Van de Beek closely followed the court proceeding and attended all 68 court hearings within the case. In 2021, the published a book entitled "MH17: de onderste steen" ("MH17: the bottom of things"), based on over 2,000 sources, including case materials, documents, including confidential ones, readouts of debates in the Dutch parliament and interviews.
Without solid evidence
According to Van de Beek, the prosecution provided "no convincing evidence, let alone conclusive evidence that the four men who are standing trial are guilty."
In particular, a lot remains unclear around the anti-air system itself. According to Dutch military intelligence agency papers, Western intelligence agencies registered no Russian Buk systems in eastern Ukraine, he noted. And the Dutch Institute of forensics was unable to provide an unambiguous conclusion that the Buk system was a Russian one, van de Beek said, adding that only the National police attributed the system to Russia in its report.
"The lawyers have severely criticized the police investigation. Very convincingly. The Prosecution Service made no effort to counter their criticism," the reporter said, adding that even if a Russian Buk system was on the territory under the rebels’ control, there is no convincing evidence that the Boeing was downed by this particular vehicle,
"It might as well have been a Ukrainian air defense system," the reporter believes.
He also pointed out that, in 2018, the Joint Investigative Team presented fragments of the missile that probably downed the plane. According to the Russian Defense Ministry, the fragments belonged to a missile, shipped to Ukrainian air defense forces in December of 1986. However, the prosecution removed them from the list of evidence, claiming that it is impossible to determine, when and how the fragments ended up in that region.

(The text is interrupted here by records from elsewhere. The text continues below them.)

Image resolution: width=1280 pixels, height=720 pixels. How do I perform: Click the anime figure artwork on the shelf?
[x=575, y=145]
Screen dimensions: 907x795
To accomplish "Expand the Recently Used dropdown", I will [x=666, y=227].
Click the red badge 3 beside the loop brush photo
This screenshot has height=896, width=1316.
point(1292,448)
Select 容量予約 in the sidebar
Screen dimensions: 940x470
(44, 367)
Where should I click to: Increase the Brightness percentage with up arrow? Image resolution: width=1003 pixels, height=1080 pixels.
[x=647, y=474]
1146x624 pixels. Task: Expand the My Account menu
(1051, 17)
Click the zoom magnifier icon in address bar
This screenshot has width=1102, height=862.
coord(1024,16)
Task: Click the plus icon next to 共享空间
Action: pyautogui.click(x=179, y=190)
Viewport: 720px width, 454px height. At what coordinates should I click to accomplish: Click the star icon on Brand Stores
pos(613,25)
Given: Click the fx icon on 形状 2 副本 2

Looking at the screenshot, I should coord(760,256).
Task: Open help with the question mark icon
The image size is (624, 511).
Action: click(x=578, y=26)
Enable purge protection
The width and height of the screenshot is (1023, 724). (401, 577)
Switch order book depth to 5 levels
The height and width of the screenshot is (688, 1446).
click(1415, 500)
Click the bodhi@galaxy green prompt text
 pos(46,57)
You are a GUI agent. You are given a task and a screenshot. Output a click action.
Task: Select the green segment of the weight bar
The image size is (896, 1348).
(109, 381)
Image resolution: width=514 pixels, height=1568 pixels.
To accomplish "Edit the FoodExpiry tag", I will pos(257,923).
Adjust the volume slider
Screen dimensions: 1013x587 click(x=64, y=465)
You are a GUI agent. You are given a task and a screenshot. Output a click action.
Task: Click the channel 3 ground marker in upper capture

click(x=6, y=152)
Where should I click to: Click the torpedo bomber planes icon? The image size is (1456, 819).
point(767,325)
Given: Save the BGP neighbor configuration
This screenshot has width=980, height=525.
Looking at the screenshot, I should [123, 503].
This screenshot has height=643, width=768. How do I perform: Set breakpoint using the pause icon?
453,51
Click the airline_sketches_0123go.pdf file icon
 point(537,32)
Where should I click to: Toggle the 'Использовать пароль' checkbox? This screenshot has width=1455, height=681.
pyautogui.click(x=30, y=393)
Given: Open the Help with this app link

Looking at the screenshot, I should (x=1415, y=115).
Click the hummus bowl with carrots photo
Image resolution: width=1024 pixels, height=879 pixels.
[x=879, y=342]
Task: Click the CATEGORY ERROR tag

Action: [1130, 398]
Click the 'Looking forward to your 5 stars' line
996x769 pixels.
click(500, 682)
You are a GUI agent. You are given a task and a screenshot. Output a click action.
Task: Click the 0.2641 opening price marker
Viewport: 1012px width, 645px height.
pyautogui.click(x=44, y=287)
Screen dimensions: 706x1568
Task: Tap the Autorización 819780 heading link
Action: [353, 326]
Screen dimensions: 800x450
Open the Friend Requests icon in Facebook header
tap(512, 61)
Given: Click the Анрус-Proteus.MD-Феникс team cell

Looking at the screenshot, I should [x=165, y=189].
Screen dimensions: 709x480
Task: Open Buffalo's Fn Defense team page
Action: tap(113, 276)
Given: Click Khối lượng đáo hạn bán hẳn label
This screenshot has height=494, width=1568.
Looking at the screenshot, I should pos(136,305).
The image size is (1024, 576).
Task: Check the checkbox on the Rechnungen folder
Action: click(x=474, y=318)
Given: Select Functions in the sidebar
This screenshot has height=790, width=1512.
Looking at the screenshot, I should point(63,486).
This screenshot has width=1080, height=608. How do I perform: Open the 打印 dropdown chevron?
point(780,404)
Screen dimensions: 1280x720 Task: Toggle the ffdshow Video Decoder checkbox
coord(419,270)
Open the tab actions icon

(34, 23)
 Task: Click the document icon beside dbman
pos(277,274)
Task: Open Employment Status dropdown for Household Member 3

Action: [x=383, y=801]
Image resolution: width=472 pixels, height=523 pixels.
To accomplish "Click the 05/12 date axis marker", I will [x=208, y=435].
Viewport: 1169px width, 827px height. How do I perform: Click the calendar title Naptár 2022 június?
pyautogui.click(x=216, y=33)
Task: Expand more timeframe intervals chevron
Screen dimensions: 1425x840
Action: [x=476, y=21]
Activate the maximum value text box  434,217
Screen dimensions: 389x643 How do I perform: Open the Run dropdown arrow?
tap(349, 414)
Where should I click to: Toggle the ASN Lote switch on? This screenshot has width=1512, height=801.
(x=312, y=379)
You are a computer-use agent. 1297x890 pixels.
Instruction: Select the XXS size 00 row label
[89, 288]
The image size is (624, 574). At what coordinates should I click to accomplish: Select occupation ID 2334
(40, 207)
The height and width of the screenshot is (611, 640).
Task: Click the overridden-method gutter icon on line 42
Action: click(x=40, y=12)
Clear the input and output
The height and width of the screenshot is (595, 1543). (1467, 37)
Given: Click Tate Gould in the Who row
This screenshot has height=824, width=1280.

According to the JIT, the MH17 flight was downed by a missile with a 9N314M payload.
"This particular type contains 1870 bowtie particles. Only two of them were found, one in the body of the captain and another in the plane. No bowtie shaped holes were found in the skin of MH17, and this is very strange, for experiments from both JIT and Almaz-Antey have shown such holes should be visible," van de Beek said.
"The four men who are standing trial are not suspected of having ‘pushed the button’ or having ordered to shoot. They are suspected of having ordered the Telar and having facilitated the transport and security. JIT still doesn’t know who are the main perpetrators," he noted.
Questions for the relatives
It is also strange that Dutch relatives of the victims did not join the German relations, who filed a complaint to the European Court of Human Rights against the Ukrainian government for not closing its airspace.
"From documents I acquired I learned that the relatives were offered a no cure no pay arrangement to sue Russia. No such arrangement was offered to sue Ukraine," van de Beek said, adding that Dutch relatives were advised against suing Ukraine, because Dutch investigators are dependent on their Ukrainian colleagues in JIT to bring those who shot down MH17 to justice.